The reported postoperative complication rates of laparoscopic and robotic LPLND range from 7 to 41% and 25 to 39%, respectively (Table 3) [13, 22,23,24,25,26,27,28,29, 32, 33, 35]. These rates are equal to or lower than the complication rates after open procedures [3, 26, 32]. Ogura et al. reported that the incidence of major complications (grade ≥ 3) after laparoscopic LPLND was 9.3%, including anastomotic leakage, pelvic abscess, ileus and postoperative bleeding [27]. Bae et al. reported a postoperative complication rate of 28% after laparoscopic or robotic LPLND, including anastomotic leakage, ileus and chyle leakage [25]. Kim et al. compared the short-term outcomes of laparoscopic and robotic LPLND and found that the incidences of postoperative complications were similar (28% vs. 34%, respectively; P = 0.63) [35]. Yamaguchi et al. reported that the rates of wound infection, small-bowel obstruction, and anastomotic leakage after robotic LPLND were lower than those after open LPLND (P < 0.05 for all) [32].

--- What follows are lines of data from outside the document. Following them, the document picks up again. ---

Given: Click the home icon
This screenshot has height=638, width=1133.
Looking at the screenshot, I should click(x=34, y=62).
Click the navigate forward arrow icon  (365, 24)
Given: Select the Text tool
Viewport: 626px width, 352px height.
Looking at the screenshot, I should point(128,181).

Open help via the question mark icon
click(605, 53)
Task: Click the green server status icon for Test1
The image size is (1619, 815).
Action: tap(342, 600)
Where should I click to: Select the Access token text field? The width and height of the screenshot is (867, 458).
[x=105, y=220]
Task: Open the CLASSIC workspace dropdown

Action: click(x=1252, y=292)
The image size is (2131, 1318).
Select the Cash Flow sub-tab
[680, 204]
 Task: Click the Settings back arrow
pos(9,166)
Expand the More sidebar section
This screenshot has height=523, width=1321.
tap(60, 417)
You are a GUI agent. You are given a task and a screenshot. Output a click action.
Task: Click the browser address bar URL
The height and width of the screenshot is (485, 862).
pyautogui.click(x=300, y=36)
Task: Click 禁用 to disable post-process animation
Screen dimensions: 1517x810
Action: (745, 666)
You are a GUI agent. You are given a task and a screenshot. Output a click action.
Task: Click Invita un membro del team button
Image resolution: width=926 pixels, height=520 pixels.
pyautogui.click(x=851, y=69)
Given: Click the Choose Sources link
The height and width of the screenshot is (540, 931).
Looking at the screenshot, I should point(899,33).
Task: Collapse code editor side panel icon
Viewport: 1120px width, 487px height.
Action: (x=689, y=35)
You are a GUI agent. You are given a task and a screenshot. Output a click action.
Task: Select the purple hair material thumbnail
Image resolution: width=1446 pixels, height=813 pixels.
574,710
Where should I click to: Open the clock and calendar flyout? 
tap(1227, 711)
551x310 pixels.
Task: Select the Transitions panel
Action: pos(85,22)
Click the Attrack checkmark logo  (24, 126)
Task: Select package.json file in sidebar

Table 3 Postoperative genitourinary dysfunction after lateral lymph node dissection for rectal cancer

Postoperative urinary and sexual dysfunction are major complications after rectal surgery and the addition of LPLND has been reported to result in more genitourinary dysfunction than TME alone [37,38,39,40,41,42]. However, nerve-preserving techniques minimize this dysfunction after LPLND [43, 44]. A recent Japanese RCT reported similar rates of sexual and urinary dysfunction after TME alone vs. TME plus LPLND through an open approach (male sexual dysfunction, 68% vs. 79%, respectively; P = 0.37; subclinical urinary dysfunction with ≥ 50 mL residual urine, 59% vs. 58%, respectively) [5, 6]. The authors concluded that if autonomic nerve-preserving procedures are done, LPLND does not increase the risk of sexual or urinary dysfunction. A few studies have investigated genitourinary dysfunction after laparoscopic and robotic LPLND. Liu et al. reported adequate urinary function after laparoscopic LPLND [45]. At a high-volume center in Japan with experienced laparoscopic surgeons, the incidence of postoperative urinary dysfunction was minimal [13, 27]. Manabe et al. reported that combined resection of the bilateral inferior vesical arteries was a risk factor for postoperative urinary dysfunction after laparoscopic LPLND [46]. It should be noted that not only the autonomic nerves but also the inferior vesical arteries are closely associated with functional outcomes after LPLND. Although the data are limited, robotic LPLND may allow for better handling of these structures, resulting in a lower incidence of postoperative genitourinary dysfunction than after open or laparoscopic LPLND [32, 35]. The risk of postoperative complications after LPLND is influenced by multiple factors, including whether the procedure is prophylactic or definitive and unilateral or bilateral. Case-matched prospective validation studies are needed to investigate this further.

Conclusion

In the era of NACRT/RT, selective LPLND provides oncological benefits to patients with suspicious lateral nodes, particularly for reducing local recurrence. Careful patient selection and the appropriate use of minimally invasive surgery have the potential to improve short-term and long-term outcomes. Further studies are warranted to promote the minimally invasive approach for LPLND, including its technical feasibility in a larger dataset, complication profiles, leaning curve, continence, urinary/sexual function, and oncologic long-term outcomes.